Opposite Emotions

On emotions & coping skills…

Opposite Emotion in practice for others helping others

Has there ever been a time when you came across someone who was angry? I am going to bet, yes, absolutely. Have you ever found your own emotions becoming difficult when faced with someone else being angry? Probably. Finding the right way to field this emotion can be difficult. Here is a thought to help:

Sometimes confronting anger with anger only creates more anger. Confronting anger with compassion and empathy creates vulnerability and authenticity for the focus person.  Remember to focus and to have focus. It is not about how you feel about the situation, it is about how the person feels about the person.

Let us sit beside each other instead of in front.

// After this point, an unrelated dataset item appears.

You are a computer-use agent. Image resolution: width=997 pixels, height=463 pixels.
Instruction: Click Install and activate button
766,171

I think back on my time working as a clinician in a residential treatment facility for children. This facility was a temporary home to many and had all the necessities your home would, less the 3″ thick plexiglass. A situation happened in the cafeteria to which a family visitation day did not go quite as planned!

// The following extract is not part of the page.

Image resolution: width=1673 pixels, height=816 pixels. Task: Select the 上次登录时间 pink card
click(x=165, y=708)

Parents had been sitting eating lunch with their children, when a particular set of parents started antagonizing a group of kids who were also eating with their parents. This isn’t a typo, the parents had begun the conflict though the children were in treatment. A particular teen became very quick to anger. One thing led to another and there was a “brawl” ! At the center of this, was a teen who over and over again found herself in many other critical situations similar to this moment of verbal and physical aggression. Even on this particular day she was in several disputes prior to this one. Over and over the course of treatment the teen continued to express motivation to cease poor decisions and have acknowledgement of alternative options. Instead of de-escalating situations this teen was known for instigating disputes, then wanting change after. A viscous cycle to be a part of. To make situations worse in this brawl, there was a four year old sibling visiting as well, and this situations quickly became high risk for that kiddo too. No one really got hurt. Thank goodness. With quick acting team members, and other residents coming to aid and protect (especially the younger kids and the 4 year old), the worst outcome was some ripped clothing and minor bumps and bruises. In focusing on this particular teen who continued to be involved in many disputes during this same day. She acted on her emotions and took little accountability for the impact she had on others. As this clients therapist, and in fact, the therapist for all of the other parties involved as well (go me, right!), I  had a perspective on this.

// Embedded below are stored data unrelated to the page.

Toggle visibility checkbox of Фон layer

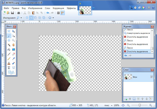coord(152,77)
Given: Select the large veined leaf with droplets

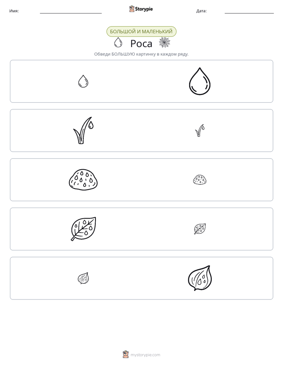Looking at the screenshot, I should point(83,229).
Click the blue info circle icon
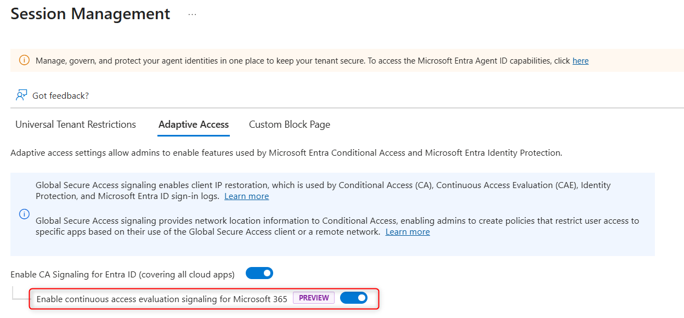684x318 pixels. [x=24, y=214]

If people think therapist don’t get angry about events, well, let me tell you I was livid! Knowing the ability of these individuals to identify boundaries only made me think that they were self-serving and clearly and intentionally violated the boundaries of our program and their own firmly set values—I started thinking about the four year old. These teens were Rockstar’s in group, their insight was great, and they had a goodness to them despite challenges they had faced. I became quick to anger. What am I going to say to this kid, how can I be therapeutic to the totality of the situation?… tough internal questions… as I was walking back to the unit to talk, I stopped, took deep breathes, and attempted to push the feeling of anger aside. 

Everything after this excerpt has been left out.